TASK PROMPT
Return the lines from the very first one through the line containing "The image size is (886, 499).", inclusive, reproduced character for character.
## BEGIN RECORDS FOR THE TASK
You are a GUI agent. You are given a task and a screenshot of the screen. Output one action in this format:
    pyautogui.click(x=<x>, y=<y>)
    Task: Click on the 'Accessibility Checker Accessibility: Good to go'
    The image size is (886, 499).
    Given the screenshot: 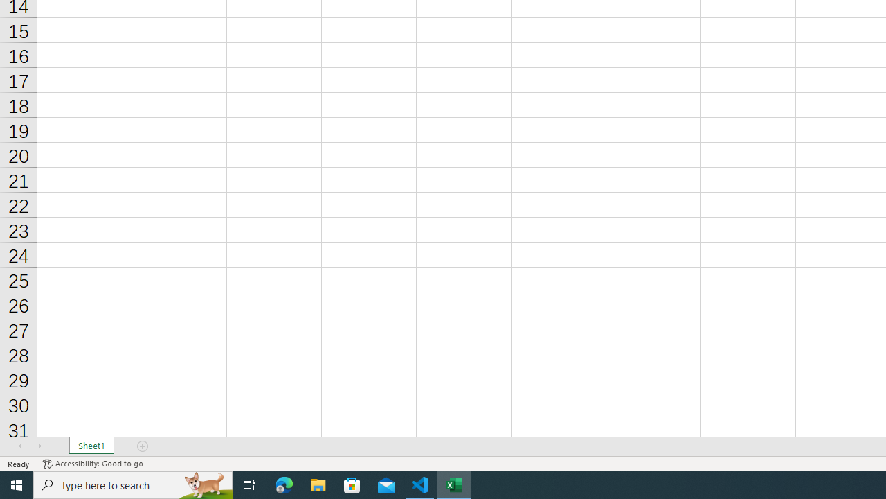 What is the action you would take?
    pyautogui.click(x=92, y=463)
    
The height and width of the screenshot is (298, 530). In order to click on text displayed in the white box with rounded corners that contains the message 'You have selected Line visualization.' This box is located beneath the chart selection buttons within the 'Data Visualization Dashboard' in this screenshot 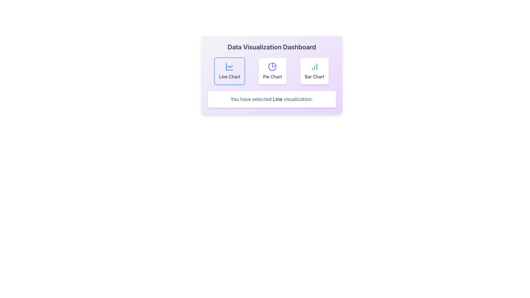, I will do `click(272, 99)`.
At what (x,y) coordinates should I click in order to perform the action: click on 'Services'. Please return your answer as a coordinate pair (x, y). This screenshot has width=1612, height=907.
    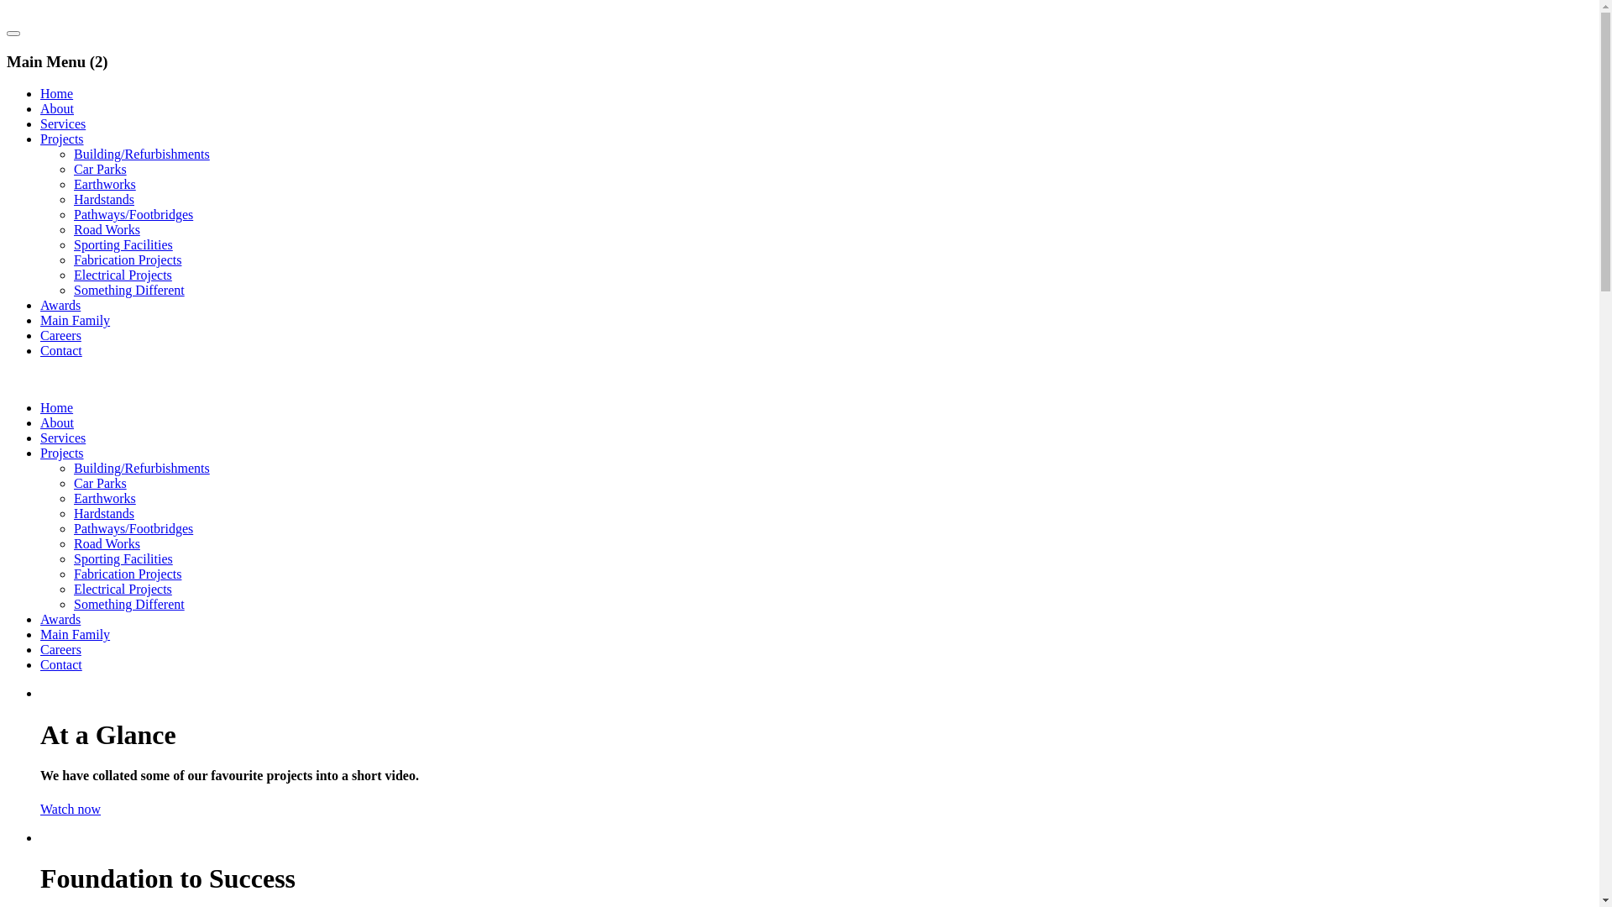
## END RECORDS FOR THE TASK
RESULT OF THE TASK
You are a GUI agent. You are given a task and a screenshot of the screen. Output one action in this format:
    pyautogui.click(x=<x>, y=<y>)
    Task: Click on the 'Accessibility Checker Accessibility: Good to go'
    The image size is (886, 499).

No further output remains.